___ Document extract ___

01-10-2013, 09:49 PM
guitarist wrote:
I'll offer the contrary opinion.
It's biased, because I've been using an iPad exclusively, as a laptop substitute, for over a year. In that regard, I'm the ideal test-case for such a question.
I didn't end up here voluntarily. My MacBook Pro is crippled (it's a 2006 model, and I can't justify repairing it, can't currently afford to replace it) and I happened to have just gotten an iPad 2 around the same time my MacBook Pro ran into trouble and became unusable. So what I have is a desktop Mac, an iPhone, and an iPad. No laptop.
If I could choose, by a slight inclination, I'd definitely want a laptop, particularly a MacBook Air, rather than an iPad. I can say that because of my situation. I've had to live this way for a while. I don't like it. The grass is definitely greener, as they say, on the other side. If it were reversed, to be fair, I might be really longing for an iPad, it's a luxury I have that I probably take for granted.

___

__Work task A__. From the forum post about using an iPad instead of a laptop, return the passage from "It's biased, because" up to and including "iPad. No laptop.".
__Work task B__. List the devices that the writer of the forum post says they currently have.
__Work task C__. According to the forum post, how long has the writer been using an iPad exclusively as a laptop substitute?

___ Dataset ___

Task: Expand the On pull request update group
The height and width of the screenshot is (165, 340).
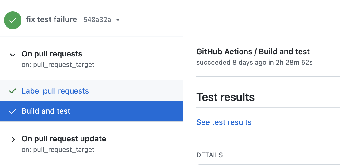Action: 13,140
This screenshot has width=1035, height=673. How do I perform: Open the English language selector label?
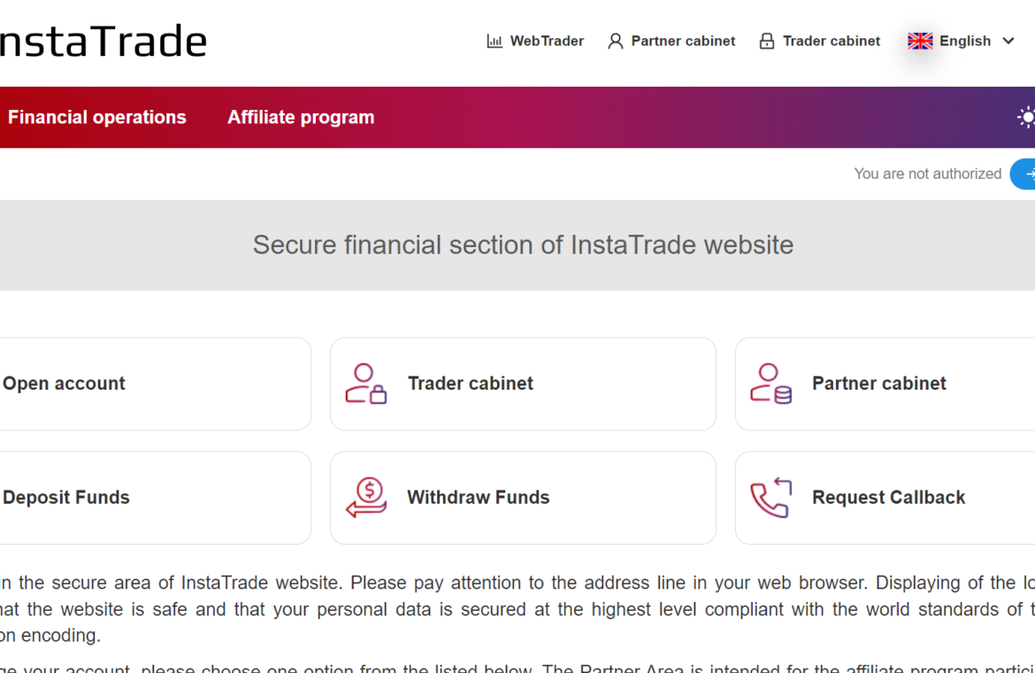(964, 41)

___
___ Dataset ___

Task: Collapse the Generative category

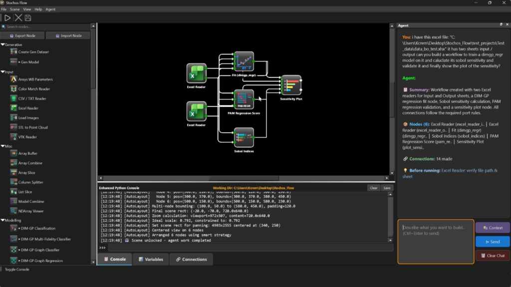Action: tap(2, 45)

___

__Task result A__.
It's biased, because I've been using an iPad exclusively, as a laptop substitute, for over a year. In that regard, I'm the ideal test-case for such a question.
I didn't end up here voluntarily. My MacBook Pro is crippled (it's a 2006 model, and I can't justify repairing it, can't currently afford to replace it) and I happened to have just gotten an iPad 2 around the same time my MacBook Pro ran into trouble and became unusable. So what I have is a desktop Mac, an iPhone, and an iPad. No laptop.

__Task result B__. A desktop Mac, an iPhone, and an iPad.

__Task result C__. For over a year.